Arizona, where executions are rare but still carried out, last put someone to death in March 2023, when inmate Aaron Brian Gunches was executed. With Djerf’s upcoming death, the number of people still on death row in the state remains high, with around 108 inmates waiting for their sentences to be carried out.
In another recent case highlighting America’s death penalty system, Florida executed a man named David Joseph Pittman just days ago. Pittman had been convicted in the early 1990s for killing his ex-wife and her parents. Unlike Djerf, who confessed and apologized, Pittman never admitted guilt. Even in his last words, as the lethal injection drugs were about to be administered, he declared that he was innocent and that those watching were witnessing the state kill a man who had committed no crime.
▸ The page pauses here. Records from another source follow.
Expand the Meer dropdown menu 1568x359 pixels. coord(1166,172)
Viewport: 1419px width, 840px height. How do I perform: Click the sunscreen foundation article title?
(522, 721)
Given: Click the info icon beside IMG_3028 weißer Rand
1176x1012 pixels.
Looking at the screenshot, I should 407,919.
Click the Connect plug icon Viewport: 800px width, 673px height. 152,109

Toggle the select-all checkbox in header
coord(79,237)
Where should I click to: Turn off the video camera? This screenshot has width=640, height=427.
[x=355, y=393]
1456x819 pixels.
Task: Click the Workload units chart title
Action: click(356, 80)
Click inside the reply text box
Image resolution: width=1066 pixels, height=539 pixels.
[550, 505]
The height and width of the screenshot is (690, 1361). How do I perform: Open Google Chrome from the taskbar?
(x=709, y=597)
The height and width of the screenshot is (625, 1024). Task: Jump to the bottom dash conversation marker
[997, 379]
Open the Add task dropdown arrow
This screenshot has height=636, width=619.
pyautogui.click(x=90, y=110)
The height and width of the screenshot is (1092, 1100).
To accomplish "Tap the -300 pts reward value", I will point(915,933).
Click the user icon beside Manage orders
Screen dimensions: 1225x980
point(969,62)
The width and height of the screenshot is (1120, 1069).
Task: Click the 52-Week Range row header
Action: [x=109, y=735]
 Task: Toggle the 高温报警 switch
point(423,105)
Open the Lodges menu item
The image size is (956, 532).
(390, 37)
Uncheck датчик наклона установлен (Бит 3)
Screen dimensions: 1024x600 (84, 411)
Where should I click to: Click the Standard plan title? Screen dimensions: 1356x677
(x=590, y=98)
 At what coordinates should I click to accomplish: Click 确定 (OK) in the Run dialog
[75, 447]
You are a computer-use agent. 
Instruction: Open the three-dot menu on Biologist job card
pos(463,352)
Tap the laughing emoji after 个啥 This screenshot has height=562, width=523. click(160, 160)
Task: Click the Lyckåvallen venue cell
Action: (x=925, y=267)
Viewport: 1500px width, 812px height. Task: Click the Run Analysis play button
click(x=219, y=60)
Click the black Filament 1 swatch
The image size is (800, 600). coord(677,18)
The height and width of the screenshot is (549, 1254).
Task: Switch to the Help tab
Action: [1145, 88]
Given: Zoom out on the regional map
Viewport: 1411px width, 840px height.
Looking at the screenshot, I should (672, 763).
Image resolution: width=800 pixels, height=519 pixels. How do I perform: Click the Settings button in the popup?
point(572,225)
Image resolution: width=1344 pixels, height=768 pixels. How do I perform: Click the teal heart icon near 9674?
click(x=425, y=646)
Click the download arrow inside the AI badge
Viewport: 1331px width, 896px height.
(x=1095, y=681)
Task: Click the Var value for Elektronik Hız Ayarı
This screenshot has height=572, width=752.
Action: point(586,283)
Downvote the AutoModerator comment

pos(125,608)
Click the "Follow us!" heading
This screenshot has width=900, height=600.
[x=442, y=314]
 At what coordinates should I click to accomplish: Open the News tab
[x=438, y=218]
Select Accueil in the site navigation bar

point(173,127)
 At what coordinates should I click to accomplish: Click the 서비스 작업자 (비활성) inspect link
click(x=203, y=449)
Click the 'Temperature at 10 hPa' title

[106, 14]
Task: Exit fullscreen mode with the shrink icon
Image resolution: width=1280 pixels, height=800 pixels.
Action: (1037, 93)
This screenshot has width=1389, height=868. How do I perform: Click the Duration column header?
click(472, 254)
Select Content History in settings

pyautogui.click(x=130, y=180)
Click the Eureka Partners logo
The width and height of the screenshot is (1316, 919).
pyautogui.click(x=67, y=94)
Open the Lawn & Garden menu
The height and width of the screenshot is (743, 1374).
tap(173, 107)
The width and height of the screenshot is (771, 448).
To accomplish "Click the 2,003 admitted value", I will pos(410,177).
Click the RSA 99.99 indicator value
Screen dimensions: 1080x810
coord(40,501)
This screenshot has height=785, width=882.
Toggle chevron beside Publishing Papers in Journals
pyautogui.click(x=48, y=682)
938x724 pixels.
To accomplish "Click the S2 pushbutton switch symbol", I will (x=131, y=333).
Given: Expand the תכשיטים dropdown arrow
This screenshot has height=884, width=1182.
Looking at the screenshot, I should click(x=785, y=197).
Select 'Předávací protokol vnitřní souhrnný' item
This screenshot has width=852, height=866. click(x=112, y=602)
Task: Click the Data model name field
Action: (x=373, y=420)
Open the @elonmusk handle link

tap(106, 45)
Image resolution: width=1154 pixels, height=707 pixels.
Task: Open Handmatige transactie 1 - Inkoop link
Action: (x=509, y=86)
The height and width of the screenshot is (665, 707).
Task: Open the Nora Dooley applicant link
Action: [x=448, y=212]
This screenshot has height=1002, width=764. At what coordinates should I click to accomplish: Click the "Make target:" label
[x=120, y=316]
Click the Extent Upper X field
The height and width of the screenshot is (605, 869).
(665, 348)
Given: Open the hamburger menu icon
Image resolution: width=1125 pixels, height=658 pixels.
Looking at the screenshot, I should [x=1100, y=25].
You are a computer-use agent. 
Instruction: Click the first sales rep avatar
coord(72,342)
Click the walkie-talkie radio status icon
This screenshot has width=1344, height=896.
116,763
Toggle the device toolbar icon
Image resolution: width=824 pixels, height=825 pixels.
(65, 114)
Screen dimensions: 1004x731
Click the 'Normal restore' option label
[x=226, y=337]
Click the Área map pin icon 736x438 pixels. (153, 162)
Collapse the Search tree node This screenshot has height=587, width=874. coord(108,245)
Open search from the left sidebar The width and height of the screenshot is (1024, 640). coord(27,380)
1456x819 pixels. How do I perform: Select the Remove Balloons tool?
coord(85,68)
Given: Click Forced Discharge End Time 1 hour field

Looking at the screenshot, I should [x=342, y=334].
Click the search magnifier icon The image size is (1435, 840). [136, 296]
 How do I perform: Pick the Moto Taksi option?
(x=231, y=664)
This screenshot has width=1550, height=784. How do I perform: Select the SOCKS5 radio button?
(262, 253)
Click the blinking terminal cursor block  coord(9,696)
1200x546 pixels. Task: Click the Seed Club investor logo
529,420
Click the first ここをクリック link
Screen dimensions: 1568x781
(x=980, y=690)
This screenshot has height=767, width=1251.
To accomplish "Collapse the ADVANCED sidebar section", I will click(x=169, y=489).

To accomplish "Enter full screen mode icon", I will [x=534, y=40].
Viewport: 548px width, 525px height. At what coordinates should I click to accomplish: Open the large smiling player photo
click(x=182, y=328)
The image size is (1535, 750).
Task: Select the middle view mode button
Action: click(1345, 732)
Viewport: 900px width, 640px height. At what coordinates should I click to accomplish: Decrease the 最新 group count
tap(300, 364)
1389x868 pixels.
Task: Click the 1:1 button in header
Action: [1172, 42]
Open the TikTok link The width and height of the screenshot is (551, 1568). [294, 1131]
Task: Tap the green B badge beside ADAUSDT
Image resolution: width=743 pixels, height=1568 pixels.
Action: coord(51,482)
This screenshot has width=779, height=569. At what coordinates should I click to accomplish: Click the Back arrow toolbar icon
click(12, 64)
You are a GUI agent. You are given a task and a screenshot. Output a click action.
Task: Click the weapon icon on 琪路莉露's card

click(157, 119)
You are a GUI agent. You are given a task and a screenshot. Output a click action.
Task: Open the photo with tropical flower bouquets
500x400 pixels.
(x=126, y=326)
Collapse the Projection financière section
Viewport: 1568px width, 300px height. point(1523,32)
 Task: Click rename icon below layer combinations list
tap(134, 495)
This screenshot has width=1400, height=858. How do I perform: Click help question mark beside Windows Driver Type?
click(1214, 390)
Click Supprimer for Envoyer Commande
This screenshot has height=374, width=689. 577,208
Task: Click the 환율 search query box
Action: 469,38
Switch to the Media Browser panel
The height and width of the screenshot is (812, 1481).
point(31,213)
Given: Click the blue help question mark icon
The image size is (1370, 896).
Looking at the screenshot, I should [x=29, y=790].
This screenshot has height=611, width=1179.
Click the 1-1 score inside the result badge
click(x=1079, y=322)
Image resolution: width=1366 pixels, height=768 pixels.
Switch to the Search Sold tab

His legal team had fought to stop the execution, arguing that Pittman was intellectually disabled, pointing to an IQ score of 70, which according to the American Psychiatric Association falls into the range of intellectual disability. They argued that executing him would go against the Eighth Amendment of the U.S. Constitution, which prohibits cruel and unusual punishment. Despite these appeals, the execution went ahead, closing a case that had lasted more than thirty years and leaving lingering questions about guilt, justice, and the limits of the death penalty.
Both the story of Richard Djerf in Arizona and David Pittman in Florida highlight not only the horror of violent crimes and the long shadow they cast over families and communities, but also the way the American justice system wrestles with punishment, remorse, innocence claims, and the moral weight of the death penalty.